А я был доволен. Мне все-таки удалось выжать из человека человеческую эмоцию. Начал работать. Обломками досок набил топку, разжег огонь. Когда пламя загудело и отблески огня заиграли на серых стенках отсека, устроился на полу поразмыслить о дивном устройстве людей и мира. Но тотчас же вскочил — послышались шаги. Я никак не ожидал такого скорого возвращения Боцмана. Не говоря ни слова, он закрыл дверцу топки и сказал, чтобы я следовал за ним.
Мы шли довольно долго с общим направлением куда-то вверх. Возможно, предстояла другая работа, более важная и, увы, наверно, потяжелее, чем разборка ящиков. Вслед за матросом вошел в коридор, отделанный под красное дерево, с беломолочными плафонами.
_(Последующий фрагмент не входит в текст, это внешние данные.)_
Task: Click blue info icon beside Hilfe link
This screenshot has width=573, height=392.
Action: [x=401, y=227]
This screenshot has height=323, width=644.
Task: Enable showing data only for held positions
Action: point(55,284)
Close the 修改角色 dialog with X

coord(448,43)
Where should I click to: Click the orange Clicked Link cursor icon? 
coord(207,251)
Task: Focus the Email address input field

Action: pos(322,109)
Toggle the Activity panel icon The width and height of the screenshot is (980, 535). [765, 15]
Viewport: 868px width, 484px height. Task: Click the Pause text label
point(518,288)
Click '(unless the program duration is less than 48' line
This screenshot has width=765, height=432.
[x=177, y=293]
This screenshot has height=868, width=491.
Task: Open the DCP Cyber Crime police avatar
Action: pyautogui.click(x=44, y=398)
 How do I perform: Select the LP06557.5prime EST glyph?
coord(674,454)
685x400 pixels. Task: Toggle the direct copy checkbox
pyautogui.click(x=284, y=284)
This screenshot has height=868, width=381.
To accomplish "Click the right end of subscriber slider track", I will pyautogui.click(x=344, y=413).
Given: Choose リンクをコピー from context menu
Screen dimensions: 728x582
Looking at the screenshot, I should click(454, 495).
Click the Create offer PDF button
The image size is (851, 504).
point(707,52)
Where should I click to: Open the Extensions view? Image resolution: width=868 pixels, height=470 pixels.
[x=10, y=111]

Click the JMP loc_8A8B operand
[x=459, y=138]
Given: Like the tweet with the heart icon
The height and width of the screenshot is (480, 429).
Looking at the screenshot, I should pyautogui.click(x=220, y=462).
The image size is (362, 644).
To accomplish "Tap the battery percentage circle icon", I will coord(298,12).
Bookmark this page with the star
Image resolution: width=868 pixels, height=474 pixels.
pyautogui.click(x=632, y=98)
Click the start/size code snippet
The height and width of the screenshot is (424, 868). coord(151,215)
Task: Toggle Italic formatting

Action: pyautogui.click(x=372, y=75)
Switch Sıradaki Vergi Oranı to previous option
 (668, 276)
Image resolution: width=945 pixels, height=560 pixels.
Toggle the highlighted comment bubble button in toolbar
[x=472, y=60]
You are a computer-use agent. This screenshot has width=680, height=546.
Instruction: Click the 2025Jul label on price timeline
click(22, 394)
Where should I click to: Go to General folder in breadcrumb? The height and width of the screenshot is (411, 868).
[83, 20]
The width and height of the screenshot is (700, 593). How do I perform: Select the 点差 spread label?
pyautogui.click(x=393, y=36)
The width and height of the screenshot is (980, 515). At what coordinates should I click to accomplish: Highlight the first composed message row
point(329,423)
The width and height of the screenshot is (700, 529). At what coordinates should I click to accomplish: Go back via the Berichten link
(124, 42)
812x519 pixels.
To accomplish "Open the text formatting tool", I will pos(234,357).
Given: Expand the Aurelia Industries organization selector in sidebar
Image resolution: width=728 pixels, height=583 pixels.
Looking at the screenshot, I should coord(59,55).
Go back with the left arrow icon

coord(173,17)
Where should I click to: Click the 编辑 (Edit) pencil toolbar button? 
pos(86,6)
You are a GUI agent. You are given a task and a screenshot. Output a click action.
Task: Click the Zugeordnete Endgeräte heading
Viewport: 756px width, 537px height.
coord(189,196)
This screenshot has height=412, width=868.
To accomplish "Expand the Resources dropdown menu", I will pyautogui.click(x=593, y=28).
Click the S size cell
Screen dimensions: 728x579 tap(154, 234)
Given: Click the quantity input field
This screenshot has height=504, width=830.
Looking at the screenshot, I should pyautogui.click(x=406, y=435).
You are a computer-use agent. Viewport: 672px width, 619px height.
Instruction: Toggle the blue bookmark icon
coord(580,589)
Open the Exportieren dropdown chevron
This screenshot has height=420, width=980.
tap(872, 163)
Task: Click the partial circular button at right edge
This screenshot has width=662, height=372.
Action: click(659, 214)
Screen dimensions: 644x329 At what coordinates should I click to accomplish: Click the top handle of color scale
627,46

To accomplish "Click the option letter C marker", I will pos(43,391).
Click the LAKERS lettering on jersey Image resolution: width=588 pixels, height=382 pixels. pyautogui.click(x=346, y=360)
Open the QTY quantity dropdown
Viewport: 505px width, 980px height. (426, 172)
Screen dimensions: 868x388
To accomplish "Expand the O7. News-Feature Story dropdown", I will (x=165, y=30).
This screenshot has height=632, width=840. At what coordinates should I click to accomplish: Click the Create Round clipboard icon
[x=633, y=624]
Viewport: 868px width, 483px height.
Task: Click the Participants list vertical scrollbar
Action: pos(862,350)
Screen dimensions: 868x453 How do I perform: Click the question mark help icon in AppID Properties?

Перед дверью с надраенной бронзовой ручкой он оглядел меня, как бы заранее представляя, как я буду выглядеть там, куда меня ведет. Первым в каюту вошел он, потом предложил войти мне. Лишь в самый последний момент я почувствовал что-то неладное, кажется, я до чего-то достукался.
Иногда приходят в действие силы, которым нет никакого дела до твоих мыслей, твоих привычных опор, и все твои действия и речи, подразумевающие эти опоры, в новом вздернутом положении выглядят жалкими и смехотворными. И будешь еще что-то стоить, если в тебя вложат другую программу или подсунут под ноги хотя бы шаткую скамеечку, обтертую тысячами ног таких же ничтожеств, как ты. С раскаянием будешь благодарить за этот снисходительный подарок. Только такой ты и нужен — набитый потным страхом, с паническим сердцебиением, мандражом в ногах, с нечленораздельной речью и упованием на чудо.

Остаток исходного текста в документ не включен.